GOAL: Update the lines from the line with "has width=550, height=493." to the line with "Instruction: Select the" by replacing "radio button" with "option button", leaving everything else unchanged, and return only those lines.

ENTRIES:

**********

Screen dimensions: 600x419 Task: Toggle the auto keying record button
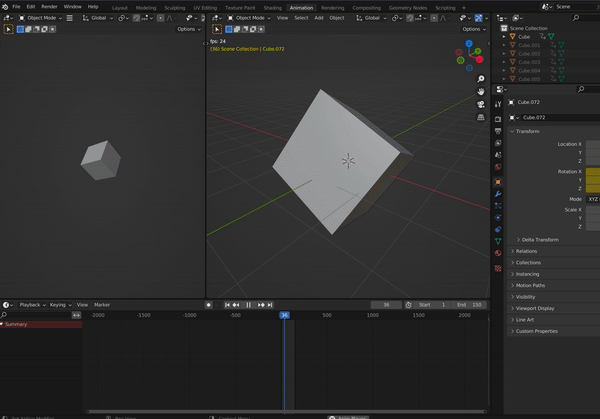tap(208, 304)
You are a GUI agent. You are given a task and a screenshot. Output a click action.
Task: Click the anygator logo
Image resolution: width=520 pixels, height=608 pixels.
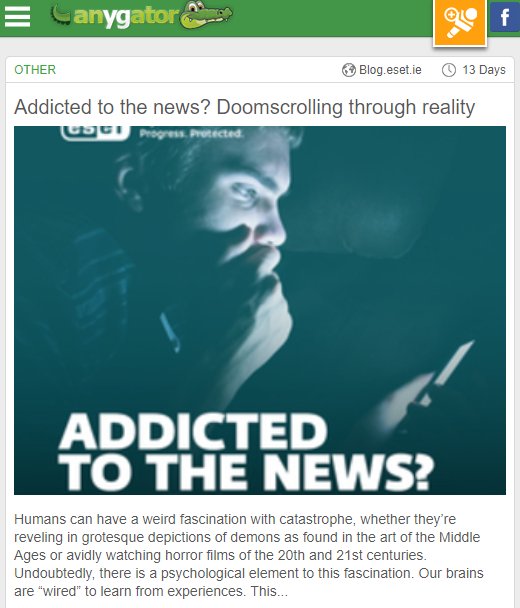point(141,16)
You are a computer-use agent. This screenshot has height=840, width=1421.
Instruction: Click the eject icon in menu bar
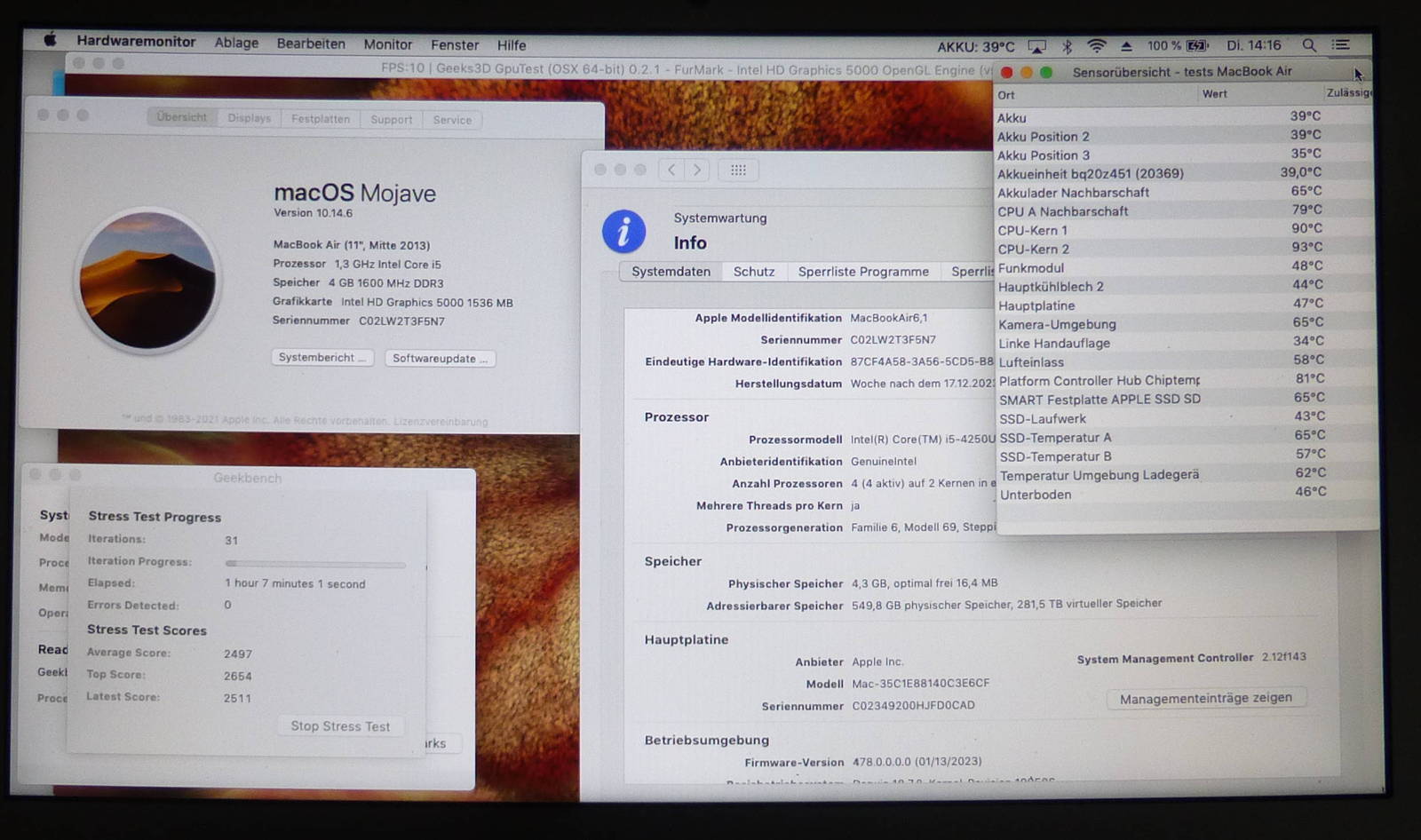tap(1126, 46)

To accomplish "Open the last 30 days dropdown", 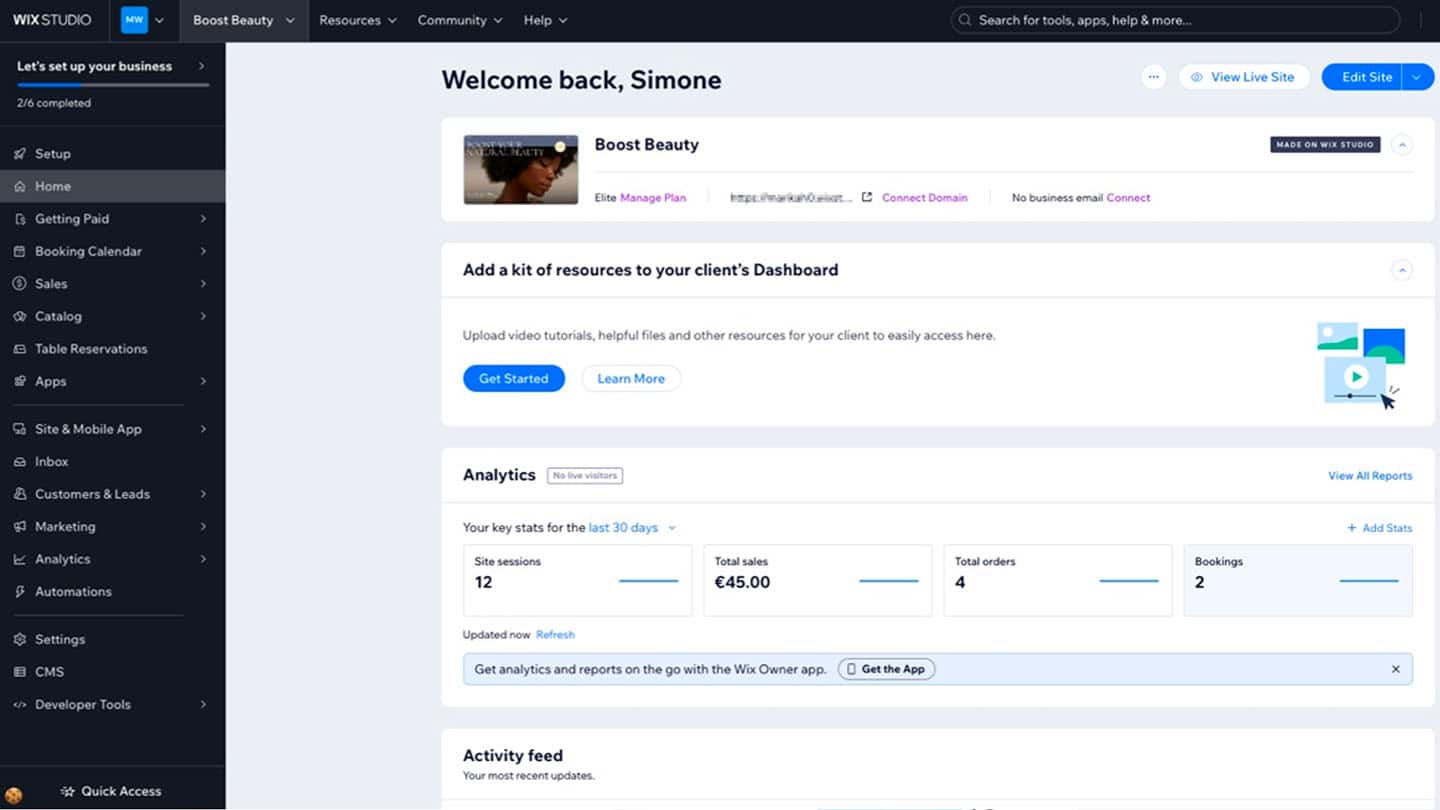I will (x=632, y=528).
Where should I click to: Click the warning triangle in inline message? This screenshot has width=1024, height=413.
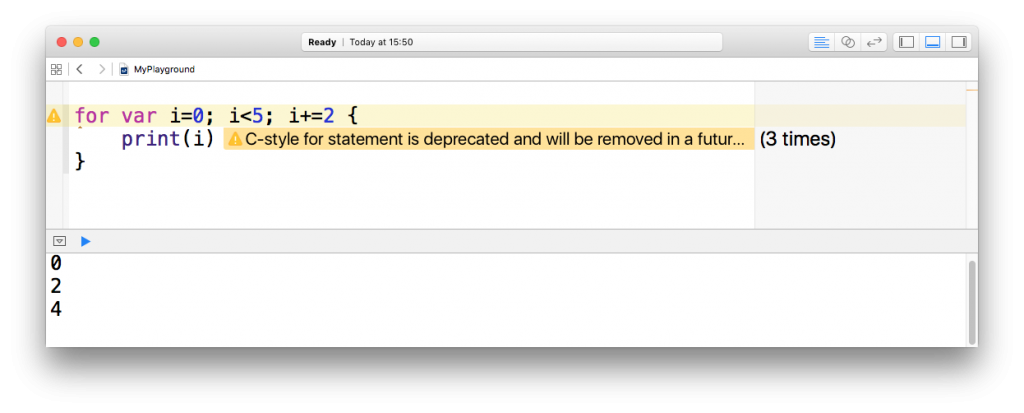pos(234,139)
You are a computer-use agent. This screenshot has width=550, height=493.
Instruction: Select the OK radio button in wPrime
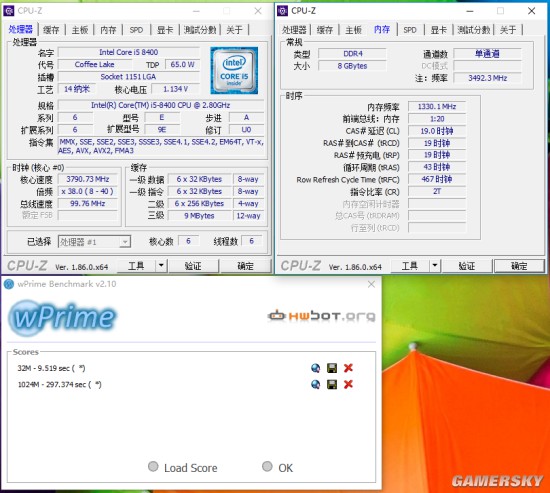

**********

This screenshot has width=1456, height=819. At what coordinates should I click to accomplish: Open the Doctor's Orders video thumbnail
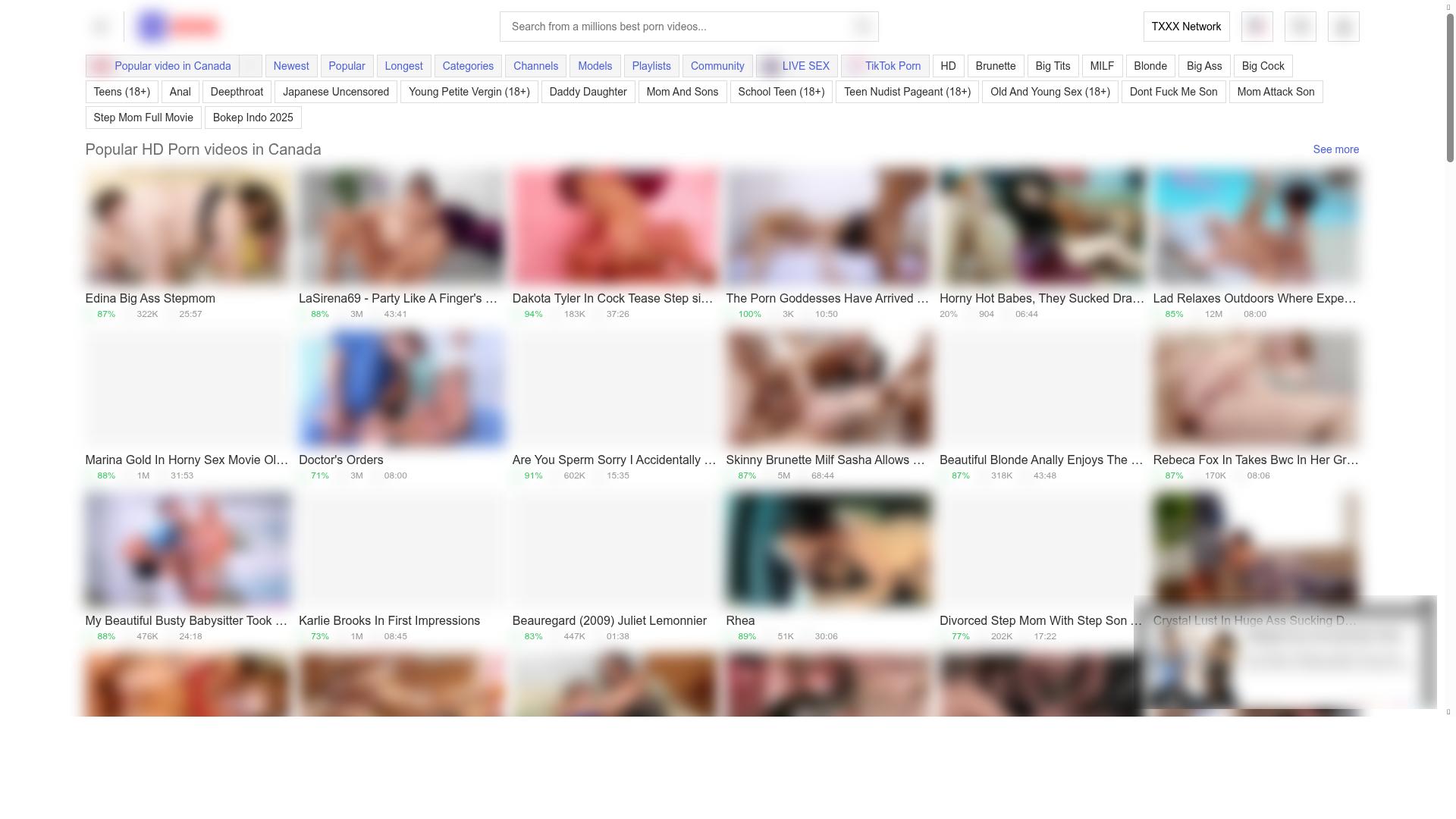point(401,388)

**********

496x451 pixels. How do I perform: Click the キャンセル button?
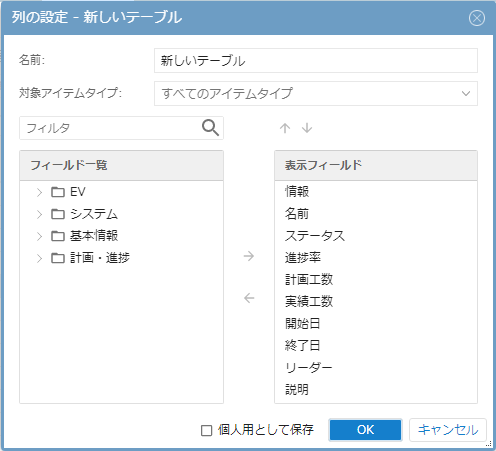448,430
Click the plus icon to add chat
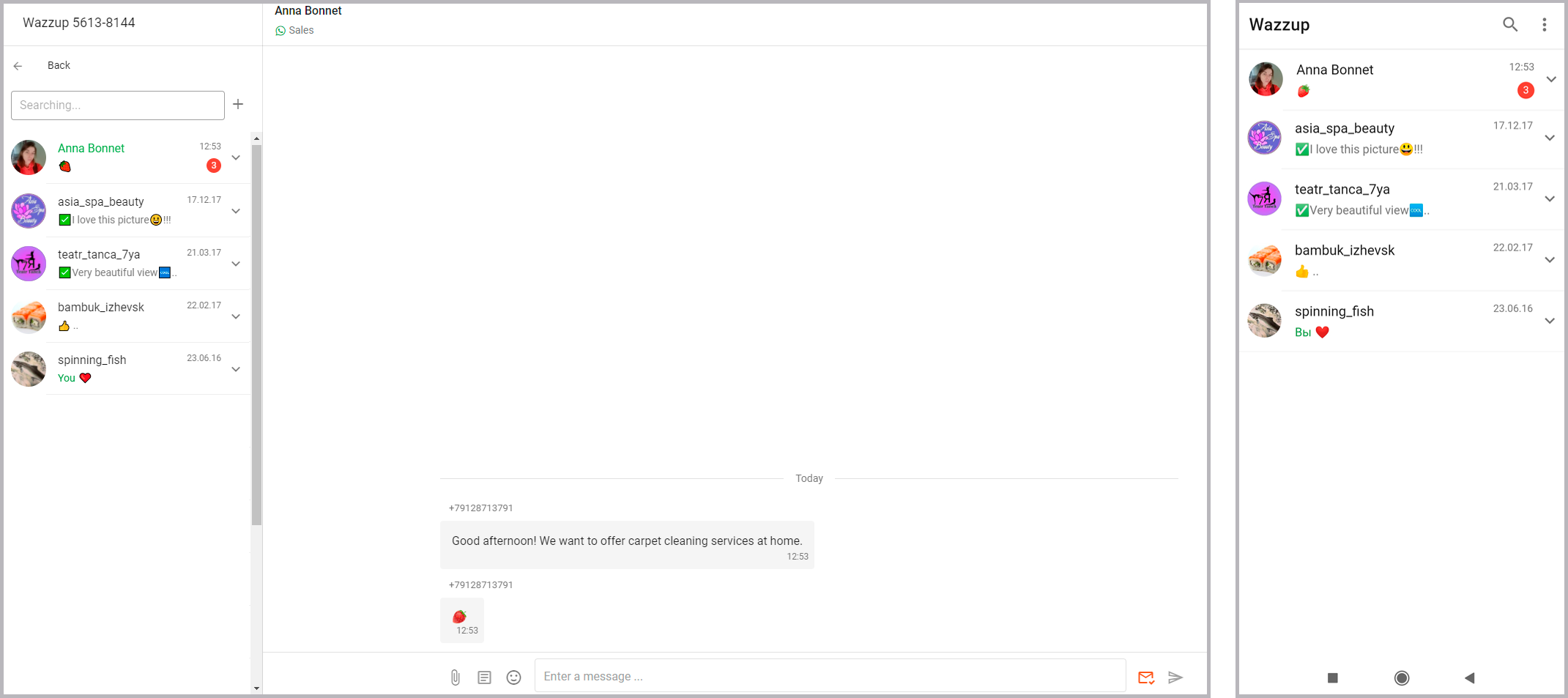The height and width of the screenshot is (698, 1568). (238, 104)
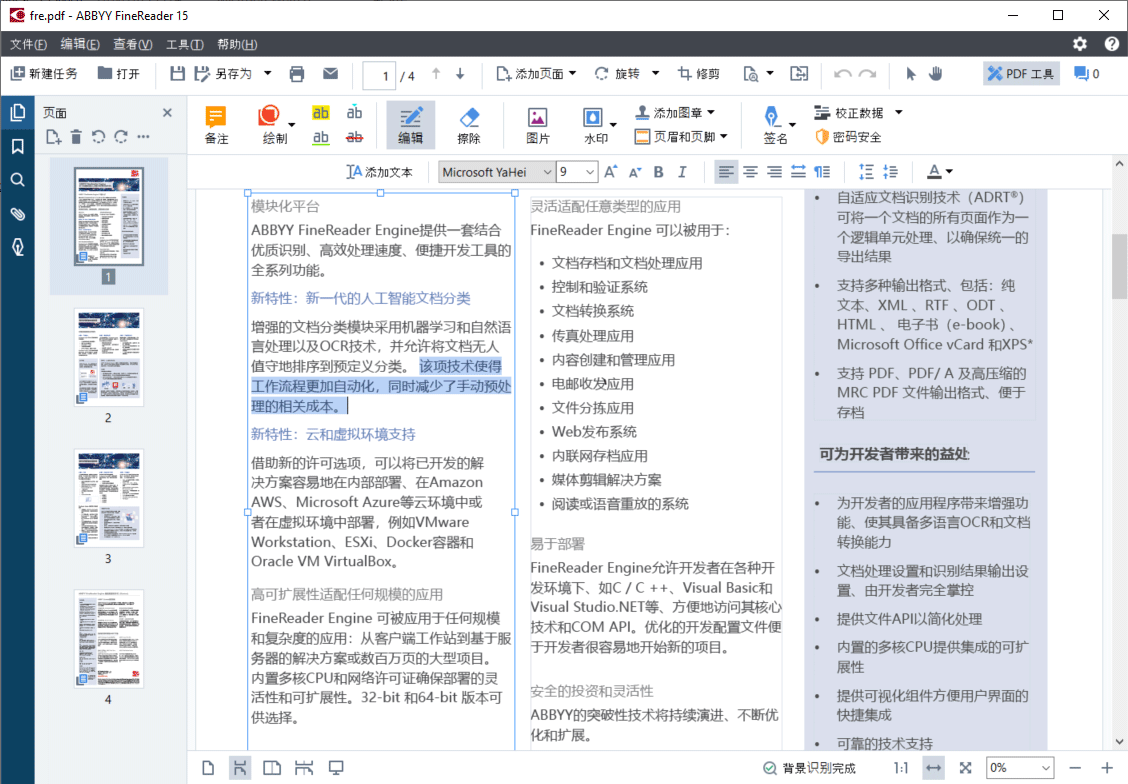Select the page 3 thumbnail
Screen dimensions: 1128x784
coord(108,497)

**********

RESULT OF THE EXERCISE:
You are a computer-use agent. This screenshot has width=550, height=493.
Instruction: Select the OK option button in wPrime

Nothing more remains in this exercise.